* REQUIRED WORK *
Reproduce every line that appears below, precisely and completely.

Items listed in a dataset
--- START ---

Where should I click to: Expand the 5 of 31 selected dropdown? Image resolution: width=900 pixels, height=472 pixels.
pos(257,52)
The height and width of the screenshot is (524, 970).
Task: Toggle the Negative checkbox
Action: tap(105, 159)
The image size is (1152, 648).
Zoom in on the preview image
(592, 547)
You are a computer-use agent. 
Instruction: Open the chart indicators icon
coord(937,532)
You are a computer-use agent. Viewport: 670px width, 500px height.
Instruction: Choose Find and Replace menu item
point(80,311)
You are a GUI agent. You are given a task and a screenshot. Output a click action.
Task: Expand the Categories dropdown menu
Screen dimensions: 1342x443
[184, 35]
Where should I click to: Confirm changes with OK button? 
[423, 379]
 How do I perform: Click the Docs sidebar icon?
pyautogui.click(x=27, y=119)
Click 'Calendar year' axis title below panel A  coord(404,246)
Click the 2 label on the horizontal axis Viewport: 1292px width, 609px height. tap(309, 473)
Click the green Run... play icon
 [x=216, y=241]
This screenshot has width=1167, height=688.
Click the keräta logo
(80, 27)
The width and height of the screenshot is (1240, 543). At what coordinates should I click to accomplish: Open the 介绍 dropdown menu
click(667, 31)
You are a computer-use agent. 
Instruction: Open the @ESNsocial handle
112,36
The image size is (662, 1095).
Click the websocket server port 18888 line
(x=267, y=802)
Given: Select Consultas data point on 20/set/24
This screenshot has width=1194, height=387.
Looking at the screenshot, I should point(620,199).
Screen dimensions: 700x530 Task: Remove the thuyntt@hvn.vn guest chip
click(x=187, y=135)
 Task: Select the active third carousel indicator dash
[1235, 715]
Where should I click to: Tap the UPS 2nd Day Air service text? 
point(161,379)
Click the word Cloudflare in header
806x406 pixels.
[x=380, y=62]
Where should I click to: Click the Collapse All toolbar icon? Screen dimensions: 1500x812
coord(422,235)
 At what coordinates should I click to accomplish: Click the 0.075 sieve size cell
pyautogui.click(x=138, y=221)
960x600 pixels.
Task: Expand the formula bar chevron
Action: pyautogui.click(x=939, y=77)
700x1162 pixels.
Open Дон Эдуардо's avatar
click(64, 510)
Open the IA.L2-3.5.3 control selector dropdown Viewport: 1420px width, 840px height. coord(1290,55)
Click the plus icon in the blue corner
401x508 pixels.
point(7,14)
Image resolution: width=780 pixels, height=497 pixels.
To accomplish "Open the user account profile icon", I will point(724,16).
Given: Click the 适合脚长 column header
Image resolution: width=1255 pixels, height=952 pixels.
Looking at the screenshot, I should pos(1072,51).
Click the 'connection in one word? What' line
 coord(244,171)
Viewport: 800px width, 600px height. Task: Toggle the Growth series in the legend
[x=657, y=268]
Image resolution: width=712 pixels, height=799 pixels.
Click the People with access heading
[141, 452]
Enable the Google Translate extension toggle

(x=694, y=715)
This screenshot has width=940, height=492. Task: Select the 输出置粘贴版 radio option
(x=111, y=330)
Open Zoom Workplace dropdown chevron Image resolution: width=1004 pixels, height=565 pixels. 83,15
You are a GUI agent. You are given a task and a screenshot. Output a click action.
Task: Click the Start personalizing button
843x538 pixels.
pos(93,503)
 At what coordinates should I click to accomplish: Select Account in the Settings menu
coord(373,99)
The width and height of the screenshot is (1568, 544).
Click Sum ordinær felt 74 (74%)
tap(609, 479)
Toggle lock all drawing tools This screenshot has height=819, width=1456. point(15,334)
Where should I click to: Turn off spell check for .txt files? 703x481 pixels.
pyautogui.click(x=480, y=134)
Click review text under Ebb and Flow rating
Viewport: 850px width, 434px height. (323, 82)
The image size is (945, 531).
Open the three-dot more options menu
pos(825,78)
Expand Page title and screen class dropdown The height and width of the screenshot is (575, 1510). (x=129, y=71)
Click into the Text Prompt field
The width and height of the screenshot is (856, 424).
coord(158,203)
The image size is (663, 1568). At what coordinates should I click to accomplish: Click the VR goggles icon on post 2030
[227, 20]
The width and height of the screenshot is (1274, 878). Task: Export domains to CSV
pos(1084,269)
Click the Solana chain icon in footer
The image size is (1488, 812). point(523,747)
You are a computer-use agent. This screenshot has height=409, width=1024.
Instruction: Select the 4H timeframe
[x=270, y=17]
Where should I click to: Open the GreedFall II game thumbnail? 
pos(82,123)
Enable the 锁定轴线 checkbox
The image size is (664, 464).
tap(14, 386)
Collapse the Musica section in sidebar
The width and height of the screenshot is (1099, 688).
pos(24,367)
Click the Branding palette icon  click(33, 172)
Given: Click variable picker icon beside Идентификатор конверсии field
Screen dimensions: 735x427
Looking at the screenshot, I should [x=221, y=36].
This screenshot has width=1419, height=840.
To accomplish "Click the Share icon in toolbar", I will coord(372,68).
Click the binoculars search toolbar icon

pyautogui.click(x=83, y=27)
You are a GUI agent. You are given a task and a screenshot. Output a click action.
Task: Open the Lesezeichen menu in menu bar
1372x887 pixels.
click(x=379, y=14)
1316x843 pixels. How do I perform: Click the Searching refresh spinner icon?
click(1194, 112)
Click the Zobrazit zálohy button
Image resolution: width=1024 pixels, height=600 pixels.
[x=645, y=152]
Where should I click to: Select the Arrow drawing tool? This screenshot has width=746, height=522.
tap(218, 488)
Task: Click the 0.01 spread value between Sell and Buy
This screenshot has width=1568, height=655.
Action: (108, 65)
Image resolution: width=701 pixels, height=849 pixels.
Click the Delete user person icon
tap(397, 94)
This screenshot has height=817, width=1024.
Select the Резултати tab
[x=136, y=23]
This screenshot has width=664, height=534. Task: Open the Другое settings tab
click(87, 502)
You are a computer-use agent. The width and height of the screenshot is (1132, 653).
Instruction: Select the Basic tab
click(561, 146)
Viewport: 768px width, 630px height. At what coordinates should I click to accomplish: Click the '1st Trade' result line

--- END ---

* SOLUTION TO THE EXERCISE *
Where should I click to: Expand the 5 of 31 selected dropdown? Image resolution: width=900 pixels, height=472 pixels.
pos(257,52)
The height and width of the screenshot is (524, 970).
Task: Toggle the Negative checkbox
Action: tap(105, 159)
The image size is (1152, 648).
Zoom in on the preview image
(592, 547)
You are a computer-use agent. 
Instruction: Open the chart indicators icon
coord(937,532)
You are a computer-use agent. Viewport: 670px width, 500px height.
Instruction: Choose Find and Replace menu item
point(80,311)
You are a GUI agent. You are given a task and a screenshot. Output a click action.
Task: Expand the Categories dropdown menu
Screen dimensions: 1342x443
[184, 35]
Where should I click to: Confirm changes with OK button? 
[423, 379]
 How do I perform: Click the Docs sidebar icon?
pyautogui.click(x=27, y=119)
Click 'Calendar year' axis title below panel A  coord(404,246)
Click the 2 label on the horizontal axis Viewport: 1292px width, 609px height. tap(309, 473)
Click the green Run... play icon
 [x=216, y=241]
This screenshot has width=1167, height=688.
Click the keräta logo
(80, 27)
The width and height of the screenshot is (1240, 543). At what coordinates should I click to accomplish: Open the 介绍 dropdown menu
click(667, 31)
You are a computer-use agent. 
Instruction: Open the @ESNsocial handle
112,36
The image size is (662, 1095).
Click the websocket server port 18888 line
(x=267, y=802)
Given: Select Consultas data point on 20/set/24
This screenshot has width=1194, height=387.
Looking at the screenshot, I should point(620,199).
Screen dimensions: 700x530 Task: Remove the thuyntt@hvn.vn guest chip
click(x=187, y=135)
 Task: Select the active third carousel indicator dash
[1235, 715]
Where should I click to: Tap the UPS 2nd Day Air service text? 
point(161,379)
Click the word Cloudflare in header
806x406 pixels.
[x=380, y=62]
Where should I click to: Click the Collapse All toolbar icon? Screen dimensions: 1500x812
coord(422,235)
 At what coordinates should I click to accomplish: Click the 0.075 sieve size cell
pyautogui.click(x=138, y=221)
960x600 pixels.
Task: Expand the formula bar chevron
Action: pyautogui.click(x=939, y=77)
700x1162 pixels.
Open Дон Эдуардо's avatar
click(64, 510)
Open the IA.L2-3.5.3 control selector dropdown Viewport: 1420px width, 840px height. coord(1290,55)
Click the plus icon in the blue corner
401x508 pixels.
point(7,14)
Image resolution: width=780 pixels, height=497 pixels.
To accomplish "Open the user account profile icon", I will point(724,16).
Given: Click the 适合脚长 column header
Image resolution: width=1255 pixels, height=952 pixels.
Looking at the screenshot, I should pos(1072,51).
Click the 'connection in one word? What' line
 coord(244,171)
Viewport: 800px width, 600px height. Task: Toggle the Growth series in the legend
[x=657, y=268]
Image resolution: width=712 pixels, height=799 pixels.
Click the People with access heading
[141, 452]
Enable the Google Translate extension toggle

(x=694, y=715)
This screenshot has width=940, height=492. Task: Select the 输出置粘贴版 radio option
(x=111, y=330)
Open Zoom Workplace dropdown chevron Image resolution: width=1004 pixels, height=565 pixels. 83,15
You are a GUI agent. You are given a task and a screenshot. Output a click action.
Task: Click the Start personalizing button
843x538 pixels.
pos(93,503)
 At what coordinates should I click to accomplish: Select Account in the Settings menu
coord(373,99)
The width and height of the screenshot is (1568, 544).
Click Sum ordinær felt 74 (74%)
tap(609, 479)
Toggle lock all drawing tools This screenshot has height=819, width=1456. point(15,334)
Where should I click to: Turn off spell check for .txt files? 703x481 pixels.
pyautogui.click(x=480, y=134)
Click review text under Ebb and Flow rating
Viewport: 850px width, 434px height. (323, 82)
The image size is (945, 531).
Open the three-dot more options menu
pos(825,78)
Expand Page title and screen class dropdown The height and width of the screenshot is (575, 1510). (x=129, y=71)
Click into the Text Prompt field
The width and height of the screenshot is (856, 424).
coord(158,203)
The image size is (663, 1568). At what coordinates should I click to accomplish: Click the VR goggles icon on post 2030
[227, 20]
The width and height of the screenshot is (1274, 878). Task: Export domains to CSV
pos(1084,269)
Click the Solana chain icon in footer
The image size is (1488, 812). point(523,747)
You are a computer-use agent. This screenshot has height=409, width=1024.
Instruction: Select the 4H timeframe
[x=270, y=17]
Where should I click to: Open the GreedFall II game thumbnail? 
pos(82,123)
Enable the 锁定轴线 checkbox
The image size is (664, 464).
tap(14, 386)
Collapse the Musica section in sidebar
The width and height of the screenshot is (1099, 688).
pos(24,367)
Click the Branding palette icon  click(33, 172)
Given: Click variable picker icon beside Идентификатор конверсии field
Screen dimensions: 735x427
Looking at the screenshot, I should [x=221, y=36].
This screenshot has width=1419, height=840.
To accomplish "Click the Share icon in toolbar", I will coord(372,68).
Click the binoculars search toolbar icon

pyautogui.click(x=83, y=27)
You are a GUI agent. You are given a task and a screenshot. Output a click action.
Task: Open the Lesezeichen menu in menu bar
1372x887 pixels.
click(x=379, y=14)
1316x843 pixels. How do I perform: Click the Searching refresh spinner icon?
click(1194, 112)
Click the Zobrazit zálohy button
Image resolution: width=1024 pixels, height=600 pixels.
[x=645, y=152]
Where should I click to: Select the Arrow drawing tool? This screenshot has width=746, height=522.
tap(218, 488)
Task: Click the 0.01 spread value between Sell and Buy
This screenshot has width=1568, height=655.
Action: (108, 65)
Image resolution: width=701 pixels, height=849 pixels.
Click the Delete user person icon
tap(397, 94)
This screenshot has height=817, width=1024.
Select the Резултати tab
[x=136, y=23]
This screenshot has width=664, height=534. Task: Open the Другое settings tab
click(87, 502)
You are a computer-use agent. The width and height of the screenshot is (1132, 653).
Instruction: Select the Basic tab
click(561, 146)
Viewport: 768px width, 630px height. At what coordinates should I click to accomplish: Click the '1st Trade' result line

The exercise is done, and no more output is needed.